И роковой час расплаты наконец пробил.
========== 4 часть "Анатолия", глава XI "Ужас при Дорилее. Злополучная стрела" ==========
— Скорее, Рожер! Хватай мой щит! — скомандовал Эмануэль.
Оруженосец поспешно исполнил его приказ, а пожилой рыцарь, схватив за поводья брыкающегося сивого жеребца, устремился на окраину лагеря. Жеан пригнулся и бросился к убитому бойцу, лежащему неподалёку, с намерением вооружиться щитом.
«Главное — выстоять и дождаться подкрепления! — думал Жеан, отражая всё новые и новые вражеские атаки. — Мы сможем… наверное, сможем».

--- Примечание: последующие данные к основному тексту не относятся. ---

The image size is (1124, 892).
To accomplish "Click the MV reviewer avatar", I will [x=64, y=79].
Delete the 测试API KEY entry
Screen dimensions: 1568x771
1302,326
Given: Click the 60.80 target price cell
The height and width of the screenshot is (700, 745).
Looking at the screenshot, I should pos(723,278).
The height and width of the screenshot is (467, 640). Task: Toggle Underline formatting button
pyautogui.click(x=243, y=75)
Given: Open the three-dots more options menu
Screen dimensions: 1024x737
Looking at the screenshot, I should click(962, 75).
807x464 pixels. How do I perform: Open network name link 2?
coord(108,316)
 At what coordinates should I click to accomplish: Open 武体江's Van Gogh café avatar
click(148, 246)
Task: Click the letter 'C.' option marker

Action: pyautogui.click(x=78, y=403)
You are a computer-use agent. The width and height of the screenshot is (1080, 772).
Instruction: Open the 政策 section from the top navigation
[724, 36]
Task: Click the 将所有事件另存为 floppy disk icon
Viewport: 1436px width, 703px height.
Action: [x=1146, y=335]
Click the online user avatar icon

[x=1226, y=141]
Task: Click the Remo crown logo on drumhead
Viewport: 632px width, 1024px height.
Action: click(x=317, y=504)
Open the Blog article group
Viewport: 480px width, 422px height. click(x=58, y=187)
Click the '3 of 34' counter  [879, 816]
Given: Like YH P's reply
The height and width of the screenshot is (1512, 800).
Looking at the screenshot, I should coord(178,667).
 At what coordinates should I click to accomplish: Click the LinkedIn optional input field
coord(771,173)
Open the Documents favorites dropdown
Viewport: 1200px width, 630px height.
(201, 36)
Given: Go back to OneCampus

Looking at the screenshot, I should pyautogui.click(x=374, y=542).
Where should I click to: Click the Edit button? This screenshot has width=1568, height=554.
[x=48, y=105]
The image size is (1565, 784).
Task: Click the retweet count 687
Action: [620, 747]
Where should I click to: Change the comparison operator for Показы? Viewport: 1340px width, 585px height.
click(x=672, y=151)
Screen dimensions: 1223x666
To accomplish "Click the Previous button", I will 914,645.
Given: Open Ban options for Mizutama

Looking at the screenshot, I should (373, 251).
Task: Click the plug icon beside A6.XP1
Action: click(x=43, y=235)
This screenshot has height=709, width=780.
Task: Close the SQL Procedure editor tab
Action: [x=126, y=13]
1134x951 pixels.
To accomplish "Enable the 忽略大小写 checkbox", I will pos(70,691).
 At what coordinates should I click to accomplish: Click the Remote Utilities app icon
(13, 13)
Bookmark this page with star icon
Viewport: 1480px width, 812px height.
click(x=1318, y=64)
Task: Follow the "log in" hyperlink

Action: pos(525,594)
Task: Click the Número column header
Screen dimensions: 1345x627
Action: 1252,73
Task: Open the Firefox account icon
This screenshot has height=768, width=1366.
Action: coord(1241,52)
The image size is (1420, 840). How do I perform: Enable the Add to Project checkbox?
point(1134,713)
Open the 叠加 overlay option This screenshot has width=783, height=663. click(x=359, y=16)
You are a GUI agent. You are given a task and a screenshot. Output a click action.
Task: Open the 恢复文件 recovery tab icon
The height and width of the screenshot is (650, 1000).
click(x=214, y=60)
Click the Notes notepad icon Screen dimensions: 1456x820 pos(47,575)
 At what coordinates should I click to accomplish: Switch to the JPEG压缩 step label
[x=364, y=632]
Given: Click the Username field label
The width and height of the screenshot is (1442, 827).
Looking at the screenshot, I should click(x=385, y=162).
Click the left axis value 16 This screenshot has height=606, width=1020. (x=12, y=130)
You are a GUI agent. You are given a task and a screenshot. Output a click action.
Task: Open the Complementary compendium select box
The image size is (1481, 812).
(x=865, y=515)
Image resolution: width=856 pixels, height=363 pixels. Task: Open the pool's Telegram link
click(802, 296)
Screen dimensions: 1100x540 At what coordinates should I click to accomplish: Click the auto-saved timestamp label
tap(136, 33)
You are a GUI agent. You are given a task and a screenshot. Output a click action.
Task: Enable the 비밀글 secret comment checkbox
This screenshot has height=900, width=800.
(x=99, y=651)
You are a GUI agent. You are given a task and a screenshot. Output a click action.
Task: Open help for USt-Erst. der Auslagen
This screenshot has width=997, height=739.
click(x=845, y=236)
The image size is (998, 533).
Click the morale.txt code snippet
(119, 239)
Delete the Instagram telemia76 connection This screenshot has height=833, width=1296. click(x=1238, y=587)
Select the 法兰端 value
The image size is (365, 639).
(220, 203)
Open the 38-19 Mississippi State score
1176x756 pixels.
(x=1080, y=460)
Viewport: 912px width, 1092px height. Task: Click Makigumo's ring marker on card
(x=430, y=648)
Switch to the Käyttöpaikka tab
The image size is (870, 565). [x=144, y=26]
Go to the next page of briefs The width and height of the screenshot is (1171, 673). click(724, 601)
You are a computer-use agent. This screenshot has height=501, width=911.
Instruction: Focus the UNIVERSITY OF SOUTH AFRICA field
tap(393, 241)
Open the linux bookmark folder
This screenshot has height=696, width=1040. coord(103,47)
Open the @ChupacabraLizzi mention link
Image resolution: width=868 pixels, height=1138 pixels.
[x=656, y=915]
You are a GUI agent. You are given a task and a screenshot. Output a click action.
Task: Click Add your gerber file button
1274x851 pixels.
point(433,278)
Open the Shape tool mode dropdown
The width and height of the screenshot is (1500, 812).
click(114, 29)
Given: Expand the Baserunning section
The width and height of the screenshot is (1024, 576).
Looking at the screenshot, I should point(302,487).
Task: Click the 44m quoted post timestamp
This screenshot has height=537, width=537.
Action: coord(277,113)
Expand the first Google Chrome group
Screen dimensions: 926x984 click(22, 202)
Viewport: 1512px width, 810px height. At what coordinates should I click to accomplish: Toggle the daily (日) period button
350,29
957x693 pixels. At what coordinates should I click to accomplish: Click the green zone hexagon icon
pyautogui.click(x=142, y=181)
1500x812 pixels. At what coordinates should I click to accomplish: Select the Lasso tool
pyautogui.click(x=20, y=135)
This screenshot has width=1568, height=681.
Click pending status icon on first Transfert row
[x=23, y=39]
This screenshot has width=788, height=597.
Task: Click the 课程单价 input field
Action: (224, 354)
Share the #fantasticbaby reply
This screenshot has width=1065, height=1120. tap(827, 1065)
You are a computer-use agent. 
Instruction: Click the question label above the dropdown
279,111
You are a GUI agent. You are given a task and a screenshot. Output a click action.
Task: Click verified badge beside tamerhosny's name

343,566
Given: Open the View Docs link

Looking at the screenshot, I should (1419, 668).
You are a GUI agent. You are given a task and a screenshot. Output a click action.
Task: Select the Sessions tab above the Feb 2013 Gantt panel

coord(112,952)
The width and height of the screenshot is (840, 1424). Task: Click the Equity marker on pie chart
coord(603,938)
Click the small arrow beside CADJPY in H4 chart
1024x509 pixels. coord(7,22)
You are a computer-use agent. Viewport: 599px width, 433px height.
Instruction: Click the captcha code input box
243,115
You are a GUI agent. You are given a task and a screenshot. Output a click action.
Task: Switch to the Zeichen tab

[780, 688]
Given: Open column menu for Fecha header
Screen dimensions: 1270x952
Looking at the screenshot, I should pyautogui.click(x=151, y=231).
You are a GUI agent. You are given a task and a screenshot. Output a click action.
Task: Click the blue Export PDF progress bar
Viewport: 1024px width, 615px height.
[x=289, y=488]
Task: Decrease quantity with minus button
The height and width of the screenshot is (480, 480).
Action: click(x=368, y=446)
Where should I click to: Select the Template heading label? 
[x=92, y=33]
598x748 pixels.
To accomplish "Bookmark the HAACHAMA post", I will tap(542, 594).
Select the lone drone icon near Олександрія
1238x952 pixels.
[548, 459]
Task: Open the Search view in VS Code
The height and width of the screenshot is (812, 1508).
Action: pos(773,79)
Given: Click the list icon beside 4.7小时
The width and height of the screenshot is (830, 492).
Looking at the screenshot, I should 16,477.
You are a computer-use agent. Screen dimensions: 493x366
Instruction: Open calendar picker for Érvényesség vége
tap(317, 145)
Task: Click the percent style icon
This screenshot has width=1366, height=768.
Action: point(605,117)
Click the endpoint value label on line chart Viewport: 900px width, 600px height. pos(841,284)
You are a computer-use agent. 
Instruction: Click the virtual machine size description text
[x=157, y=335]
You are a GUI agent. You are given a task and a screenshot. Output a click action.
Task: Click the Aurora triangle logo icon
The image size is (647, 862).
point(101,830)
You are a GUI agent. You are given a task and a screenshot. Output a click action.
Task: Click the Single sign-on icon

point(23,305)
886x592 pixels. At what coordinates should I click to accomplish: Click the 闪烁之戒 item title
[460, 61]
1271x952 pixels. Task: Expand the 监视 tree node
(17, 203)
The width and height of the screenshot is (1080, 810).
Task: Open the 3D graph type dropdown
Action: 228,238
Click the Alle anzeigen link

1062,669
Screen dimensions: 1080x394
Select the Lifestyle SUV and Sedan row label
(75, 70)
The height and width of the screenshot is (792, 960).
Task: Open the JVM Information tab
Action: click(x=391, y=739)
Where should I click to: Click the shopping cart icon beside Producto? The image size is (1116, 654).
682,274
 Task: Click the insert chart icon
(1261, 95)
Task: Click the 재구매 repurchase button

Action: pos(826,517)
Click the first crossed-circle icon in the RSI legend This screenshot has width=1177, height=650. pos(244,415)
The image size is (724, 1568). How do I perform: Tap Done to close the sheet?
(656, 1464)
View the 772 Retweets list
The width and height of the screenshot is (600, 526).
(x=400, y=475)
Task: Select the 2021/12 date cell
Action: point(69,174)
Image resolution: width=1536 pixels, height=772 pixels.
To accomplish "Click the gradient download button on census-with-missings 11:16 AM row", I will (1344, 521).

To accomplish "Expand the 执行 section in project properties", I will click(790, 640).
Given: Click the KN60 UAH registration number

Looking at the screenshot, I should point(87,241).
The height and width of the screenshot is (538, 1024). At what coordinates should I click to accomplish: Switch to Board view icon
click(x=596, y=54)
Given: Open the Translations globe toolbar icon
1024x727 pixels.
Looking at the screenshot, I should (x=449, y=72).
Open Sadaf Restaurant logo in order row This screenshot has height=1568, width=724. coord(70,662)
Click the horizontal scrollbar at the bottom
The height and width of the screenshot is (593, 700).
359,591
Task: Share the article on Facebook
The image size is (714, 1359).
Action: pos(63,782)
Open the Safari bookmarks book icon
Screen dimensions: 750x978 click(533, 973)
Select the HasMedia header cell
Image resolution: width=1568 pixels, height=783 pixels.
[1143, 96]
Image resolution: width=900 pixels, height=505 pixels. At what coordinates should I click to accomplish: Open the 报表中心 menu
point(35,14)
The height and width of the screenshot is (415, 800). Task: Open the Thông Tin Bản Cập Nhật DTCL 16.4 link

Но в следующую минуту он сам оспаривал эту мысль: «Войска германцев и французов слишком отдалились от нас. Они не успеют! Да и почём знать, быть может, Рон и его побратимы помчались вовсе не за подкреплением? Быть может, они ускакали в ближайшее поселение, чтобы переждать грядущие тяготы битвы? Но нет… разве они не могут присягнуть на верность врагу? Они одержимы манией богатства, не страшатся порою преступить Господню заповедь во благо собственной выгоды… но, безусловно, преданны Христову воинству!»
Или же?..
Нельзя сказать, что самому Жеану в тот момент не хотелось вырваться из сарацинского окружения и стремглав пуститься в бегство… подальше от этих варварских мест, под девственное небо… с наслаждением вдыхая его пьянящую свежесть, рухнуть на мягкий травяной ковёр и уснуть беспробудным сном до самого рассвета под умиротворяющее стрекотание цикад. Однако что-то продолжало упорно удерживать его на месте, и Жеан не мог понять, было это чувство долга или же страх дикой, мучительной смерти.
Вдруг три крестоносца выбежали из столпотворения и рванулись к границам осаждённого лагеря, в попытке спастись, но тут же рухнули на землю, залив пески вязким багряным месивом из крови и выпущенных потрохов.
«Они никого не выпускают! Либо мы погибнем, либо сдадимся. Третьего не дано! Кони, и те разбежались!»